Passados 78 anos desde que as mulheres foram às urnas pela primeira vez na Itália, esta história é ainda recontada. E precisamos continuar falando sobre as mulheres no mundo. Mesmo que muitas coisas tenham mudado, como os direitos civis garantidos por lei, a liberdade de desejar, ter uma profissão, ainda esperamos superar o machismo estrutural.
Estrutural porque ele permeia o pensamento de toda a cultura. Ele não é exclusividade dos homens que são seus beneficiários diretos. Também as mulheres são impregnadas por mentiras tão disseminadas que quase se tornam verdades. Tanto é que as próprias mulheres educam seus filhos com valores que sustentam ainda hoje o machismo na sociedade.
São as mulheres que transmitem de maneira direta e indireta a distinção entre os direitos e deveres diferenciados para meninos e meninas. Isto faz com que esteja intrínseco ao pensamento comum, latente na sociedade e as posturas que justificam a violência contra as mulheres e os maus hábitos dos homens. Eles ainda não renunciaram de muitas vantagens sobre a mulher, como seus antepassados.
Os direitos que negavam às mulheres: estudar, ler, sair desacompanhada, ter opiniões além da cama, copa e cozinha. Valores colonialistas que permanecem ativos e destrutivos ainda no nosso tempo.
No premiado filme italiano “Ainda temos o amanhã” (2023), de Paola Cortellesi, assistimos a uma família no pós-guerra em Roma.
Um filme original, surpreendente, que, em seus 118 minutos, em preto e branco, captura nossa atenção. A história de uma mulher, mãe de três filhos, que vive conformada à sua situação com um marido violento e ignorante que cerceava todos os seus direitos e que a castigava por tudo que dava errado, fosse culpada ou não.
Cortellesi espelha a pesada repetição da história de muitas famílias, ainda hoje presente, como nos mostram as taxas altas de violência contra a mulher, que nenhuma medida protetiva de fato protege, quando o amor se torna ódio.
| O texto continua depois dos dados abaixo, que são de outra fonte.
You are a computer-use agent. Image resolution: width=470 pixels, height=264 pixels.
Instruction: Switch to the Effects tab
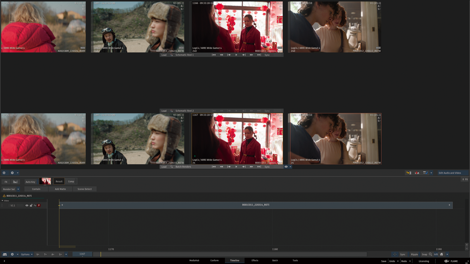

Amor e ódio, amódio ou enamoródio, palavras usadas pelo psicanalista Jacques Lacan ao se referir à vida amorosa dos casais e a esta passagem do amor ao ódio, quando se pretende um amor sem falta. Amor e ódio são como as duas faces inseparáveis de uma mesma folha.
Quando não se compreende que as relações são incompletas, não se pode fazer um par perfeito, não existem dois com desejos iguais, e cada um tem suas diferenças, que devem ser administradas mais do que suprimidas. Supressão possível apenas com a anulação de uma das partes em favor da outra. Alguém renuncia ao seu desejo pelo outro. Assim como fez Délia, em 1946, em favor dos caprichos e da ignorância do marido, bronco e burro.
Um belo dia, se é que existiram, Délia, mulher submissa, e mãe zelosa recebe uma misteriosa carta cujo teor não temos a menor ideia, até o final do filme. A carta desperta uma esperança perdida. Enfim, pensamos, escapará desta sina! Carta que nos surpreende nas últimas cenas. E só então compreendemos o valor e a importância da atitude da mulher na construção de uma saída para seu destino.
A emocionante conclusão aponta para a importância do posicionamento de cada um, não apenas no que se refere à sua vida privada, mas no que concerne ao coletivo. Ao que faz andar o mundo. Avançar nos costumes, conquistar direitos, desejar, mesmo que a passos de formiga, é uma conquista fundamental no que diz respeito a toda vida.